Problems and tasks:
(1) In the background text on variations in sex characteristics, what was the title of the 2013 report by the Senate References Committee on Community Affairs?
(2) Print everything from "There is growing" down to "soon be available." in the background text on variations in sex characteristics, word for word.
(3) Carry on the background text on variations in sex characteristics from the point where it stops.

[[ Passage for review open ]]

Background and terminology
Protecting the human rights of people born with variations in sex characteristics in the context of medical interventions
Background
In Australian, some people born with variations in sex characteristics may be subject to medical interventions without themselves providing informed consent. It has been reported that this may be done where there is no medical need - for example, it may take place to conform to ideas about what male and female bodies should look like. When these interventions occur without the informed consent of the individual, this could be inconsistent with their human rights.
Examples of such interventions include:
- putting children on testosterone (a masculinising hormone) or oestrogen (a feminising hormone) so their bodies can develop to align with their presumed gender identity, without the child’s choice or understanding of the physical effects of these changes. This occurred to the child in the 2017 Family Court of Australia case Re: Kaitlin
- subjecting individuals to ‘normalising’ interventions to shape their genitalia to look a particular way. In the 2016 Family Court case Re: Carla, the judge described how at the age of three Carla had undergone surgery that had ‘enhanced the appearance of her female genitalia’
- other interventions include the removal of internal testes without knowledge or consent based on gendered assumptions that girls should not have testes, clitoral rescission surgery based on ideas about the appropriate size of a child’s clitoris, and vaginal construction surgeries on children.
There is growing concern about the human rights implications of these practices in Australia and internationally. In 2013, the Senate References Committee on Community Affairs considered this issue in its report ‘Involuntary or coerced sterilisation of intersex people in Australia’. In addition, some leading international bodies and experts have also expressed concern about current practices in this area. A timeline of some key events will soon be available.

[[ Passage for review closed ]]
[[ Record excerpts open ]]

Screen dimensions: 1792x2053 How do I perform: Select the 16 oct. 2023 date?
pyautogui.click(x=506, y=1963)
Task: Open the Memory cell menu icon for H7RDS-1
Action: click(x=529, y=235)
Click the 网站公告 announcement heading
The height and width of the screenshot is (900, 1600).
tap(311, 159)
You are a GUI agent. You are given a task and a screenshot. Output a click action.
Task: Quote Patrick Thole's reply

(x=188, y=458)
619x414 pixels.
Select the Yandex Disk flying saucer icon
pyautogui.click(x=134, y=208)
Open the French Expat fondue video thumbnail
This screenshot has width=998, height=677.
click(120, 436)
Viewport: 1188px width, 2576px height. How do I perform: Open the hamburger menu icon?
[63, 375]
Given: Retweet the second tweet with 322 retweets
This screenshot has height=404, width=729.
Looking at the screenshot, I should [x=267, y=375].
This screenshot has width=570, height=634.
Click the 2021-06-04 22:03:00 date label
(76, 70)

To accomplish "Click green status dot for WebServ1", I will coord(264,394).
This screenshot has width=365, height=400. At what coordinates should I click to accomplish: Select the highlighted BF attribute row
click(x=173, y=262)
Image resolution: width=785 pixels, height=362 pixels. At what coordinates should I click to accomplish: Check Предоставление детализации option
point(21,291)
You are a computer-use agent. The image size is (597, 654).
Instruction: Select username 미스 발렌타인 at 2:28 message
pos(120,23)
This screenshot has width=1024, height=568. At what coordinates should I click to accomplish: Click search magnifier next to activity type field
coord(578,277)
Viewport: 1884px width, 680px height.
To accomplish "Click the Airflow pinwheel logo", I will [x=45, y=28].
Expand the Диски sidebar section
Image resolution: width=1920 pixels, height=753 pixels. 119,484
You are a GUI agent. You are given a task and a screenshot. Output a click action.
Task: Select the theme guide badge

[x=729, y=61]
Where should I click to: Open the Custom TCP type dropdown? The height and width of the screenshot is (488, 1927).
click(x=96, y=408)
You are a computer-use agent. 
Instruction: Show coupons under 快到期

[[ Record excerpts closed ]]

Answer set:
(1) ‘Involuntary or coerced sterilisation of intersex people in Australia’

(2)
There is growing concern about the human rights implications of these practices in Australia and internationally. In 2013, the Senate References Committee on Community Affairs considered this issue in its report ‘Involuntary or coerced sterilisation of intersex people in Australia’. In addition, some leading international bodies and experts have also expressed concern about current practices in this area. A timeline of some key events will soon be available.

(3)
Terminology
In medical contexts, people born with variations in sex characteristics are sometimes referred to as having a DSD (‘disorder of sex development’ or ‘difference of sex development’). Some advocates have raised concerns regarding DSD terminology, citing contention over whether intersex is ‘inherently a disorder’ or a ‘healthy variation amongst human bodies’. In its 2013 report, the Senate References Committee on Community Affairs recommended that ‘governments and other organisations use the term “intersex” and not the phrase “disorders of sex development”’.
The Commission also recognises that a number of people born with variations in sex characteristics do not use any collective term to describe themselves or their variation, but instead may only talk specifically about their variation or use their medical diagnosis, or may change the language they use in different contexts.
For this project, the Commission uses the term ‘people born with variations in sex characteristics’. This term refers to children and adults born with any sex characteristics that do not conform to medical norms for female or male bodies. This language is intended to avoid some of the more commonly reported concerns expressed regarding terminology in this area — particularly the need to avoid stigma, misconceptions, unnecessary pathologisation and unhelpful preconceptions.